Citizen science encompasses a variety of activities in which citizens are involved in doing science (Shirk et al., 2012; Haklay, 2013; Thiel et al., 2014; Cooper, 2016). Part of the excitement about CS is the number of scientific disciplines that have adopted a citizen science approach. For instance, astronomy has used CS to map galaxies (Galaxy Zoo), chemistry to understand protein folding (FoldIt), computer science to refine algorithms (SciPy), ecology to document coral reef biodiversity (REEF), environmental science to monitor water quality (Acid Rain Monitoring Project), and geography to map features of cities (OpenStreetMap). CS is a rapidly expanding field involving over 1,000 advertised projects (Scistarter websites). Pocock et al. (2017) identified over 500 CS projects in the ecology and environmental area alone.

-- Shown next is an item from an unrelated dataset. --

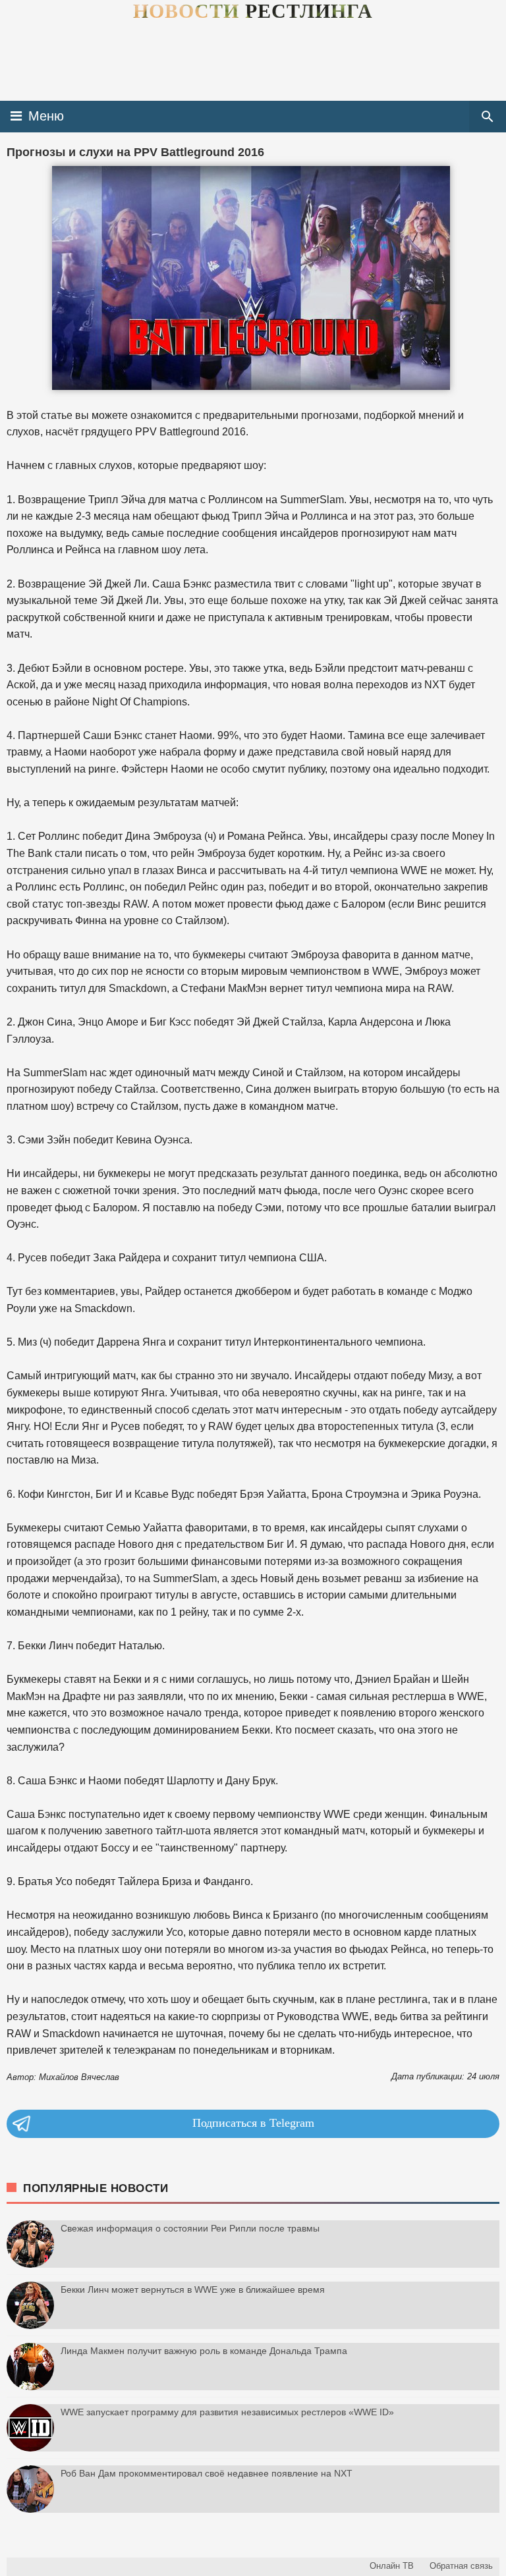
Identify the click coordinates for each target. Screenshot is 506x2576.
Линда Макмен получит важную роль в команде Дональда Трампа (204, 2350)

At the center of many citizen science programs is the contribution citizens make to gathering and/or scoring observations (Miller-Rushing et al., 2012; Shirk et al., 2012; Bonney et al., 2014, 2016), but concerns regarding citizen contributions arise for several reasons (Cohn, 2008; Riesch and Potter, 2014; Burgess et al., 2017). By definition, participants share a common interest to participate but are not trained experts (Thiel et al., 2014; Cooper, 2016; Eitzel et al., 2017) leading to inherent doubt about their abilities (Cohn, 2008; Bonney et al., 2014, 2016). Citizen science participants may be trained for the specific tasks of the programs in which they participate, but there is often no requirement for them to have formal training, accreditation, or a degree (Freitag et al., 2016). Furthermore, there may be no requirement for participants to regularly practice the skills needed.

In our experience, CS program managers are well aware that the quality of the scientific data their programs produce is paramount to success. A survey by Hecker et al. (2018) suggests that after funding considerations, data quality is the most important concern for program managers (also see Peters et al., 2015). Significant progress is being made in understanding and improving DQ in citizen science. Many papers have been written assessing the DQ of a specific project, and papers starting around 2010 have provided broader context (Alabri and Hunter, 2010; Haklay et al., 2010; Sheppard and Terveen, 2011; Wiggins et al., 2011; Goodchild and Li, 2012; Crowston and Prestopnik, 2013; Hunter et al., 2013; Thiel et al., 2014; Kosmala et al., 2016; Lukyanenko et al., 2016; Muenich et al., 2016; Blake et al., 2020; López et al., 2020). Also, there have been efforts to compare data quality across projects (Thiel et al., 2014; Aceves-Bueno et al., 2017; Specht and Lewandowski, 2018).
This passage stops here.